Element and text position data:
%%

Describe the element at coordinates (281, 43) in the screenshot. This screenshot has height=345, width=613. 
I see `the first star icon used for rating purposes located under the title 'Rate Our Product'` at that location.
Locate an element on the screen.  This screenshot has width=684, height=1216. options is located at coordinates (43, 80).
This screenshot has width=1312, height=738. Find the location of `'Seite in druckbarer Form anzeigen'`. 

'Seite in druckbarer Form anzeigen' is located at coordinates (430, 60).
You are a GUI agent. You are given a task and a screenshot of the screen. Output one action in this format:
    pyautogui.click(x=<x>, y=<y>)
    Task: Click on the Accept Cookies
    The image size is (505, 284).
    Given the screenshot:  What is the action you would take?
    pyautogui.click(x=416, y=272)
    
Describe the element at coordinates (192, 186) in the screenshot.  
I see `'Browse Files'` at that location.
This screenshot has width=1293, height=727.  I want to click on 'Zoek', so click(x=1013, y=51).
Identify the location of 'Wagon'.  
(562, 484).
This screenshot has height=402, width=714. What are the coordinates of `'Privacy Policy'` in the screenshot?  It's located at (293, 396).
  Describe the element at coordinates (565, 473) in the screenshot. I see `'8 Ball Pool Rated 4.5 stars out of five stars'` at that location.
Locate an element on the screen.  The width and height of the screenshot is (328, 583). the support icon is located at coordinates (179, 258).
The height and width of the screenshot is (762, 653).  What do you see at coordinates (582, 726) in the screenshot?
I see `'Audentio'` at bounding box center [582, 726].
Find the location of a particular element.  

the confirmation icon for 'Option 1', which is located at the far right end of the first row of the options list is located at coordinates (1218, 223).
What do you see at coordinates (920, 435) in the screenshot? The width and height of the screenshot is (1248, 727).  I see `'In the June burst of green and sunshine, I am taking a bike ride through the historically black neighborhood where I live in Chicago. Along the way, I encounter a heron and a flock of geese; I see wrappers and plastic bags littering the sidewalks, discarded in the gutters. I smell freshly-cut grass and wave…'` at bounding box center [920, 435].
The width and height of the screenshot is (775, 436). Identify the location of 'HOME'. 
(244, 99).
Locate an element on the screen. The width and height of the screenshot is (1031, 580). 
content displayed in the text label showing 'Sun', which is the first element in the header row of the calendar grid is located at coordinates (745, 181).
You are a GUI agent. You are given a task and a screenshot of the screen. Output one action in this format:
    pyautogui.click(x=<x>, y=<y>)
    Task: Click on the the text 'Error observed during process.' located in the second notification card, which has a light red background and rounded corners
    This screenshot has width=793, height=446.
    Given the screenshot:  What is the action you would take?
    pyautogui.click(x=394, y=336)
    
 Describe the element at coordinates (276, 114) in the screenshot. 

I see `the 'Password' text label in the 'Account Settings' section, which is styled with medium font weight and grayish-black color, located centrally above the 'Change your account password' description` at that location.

%%

Task objective
Update the lines above by replacing "Locate an element on the screen" with "Point out an element on the screen" and keeping everything else the same.

The completed task
Describe the element at coordinates (281, 43) in the screenshot. This screenshot has height=345, width=613. 
I see `the first star icon used for rating purposes located under the title 'Rate Our Product'` at that location.
Point out an element on the screen.  This screenshot has width=684, height=1216. options is located at coordinates (43, 80).
This screenshot has width=1312, height=738. Find the location of `'Seite in druckbarer Form anzeigen'`. 

'Seite in druckbarer Form anzeigen' is located at coordinates (430, 60).
You are a GUI agent. You are given a task and a screenshot of the screen. Output one action in this format:
    pyautogui.click(x=<x>, y=<y>)
    Task: Click on the Accept Cookies
    The image size is (505, 284).
    Given the screenshot:  What is the action you would take?
    pyautogui.click(x=416, y=272)
    
Describe the element at coordinates (192, 186) in the screenshot.  
I see `'Browse Files'` at that location.
This screenshot has width=1293, height=727.  I want to click on 'Zoek', so click(x=1013, y=51).
Identify the location of 'Wagon'.  
(562, 484).
This screenshot has height=402, width=714. What are the coordinates of `'Privacy Policy'` in the screenshot?  It's located at (293, 396).
  Describe the element at coordinates (565, 473) in the screenshot. I see `'8 Ball Pool Rated 4.5 stars out of five stars'` at that location.
Point out an element on the screen.  The width and height of the screenshot is (328, 583). the support icon is located at coordinates (179, 258).
The height and width of the screenshot is (762, 653).  What do you see at coordinates (582, 726) in the screenshot?
I see `'Audentio'` at bounding box center [582, 726].
Find the location of a particular element.  

the confirmation icon for 'Option 1', which is located at the far right end of the first row of the options list is located at coordinates (1218, 223).
What do you see at coordinates (920, 435) in the screenshot? The width and height of the screenshot is (1248, 727).  I see `'In the June burst of green and sunshine, I am taking a bike ride through the historically black neighborhood where I live in Chicago. Along the way, I encounter a heron and a flock of geese; I see wrappers and plastic bags littering the sidewalks, discarded in the gutters. I smell freshly-cut grass and wave…'` at bounding box center [920, 435].
The width and height of the screenshot is (775, 436). Identify the location of 'HOME'. 
(244, 99).
Point out an element on the screen. The width and height of the screenshot is (1031, 580). 
content displayed in the text label showing 'Sun', which is the first element in the header row of the calendar grid is located at coordinates (745, 181).
You are a GUI agent. You are given a task and a screenshot of the screen. Output one action in this format:
    pyautogui.click(x=<x>, y=<y>)
    Task: Click on the the text 'Error observed during process.' located in the second notification card, which has a light red background and rounded corners
    This screenshot has width=793, height=446.
    Given the screenshot:  What is the action you would take?
    pyautogui.click(x=394, y=336)
    
 Describe the element at coordinates (276, 114) in the screenshot. 

I see `the 'Password' text label in the 'Account Settings' section, which is styled with medium font weight and grayish-black color, located centrally above the 'Change your account password' description` at that location.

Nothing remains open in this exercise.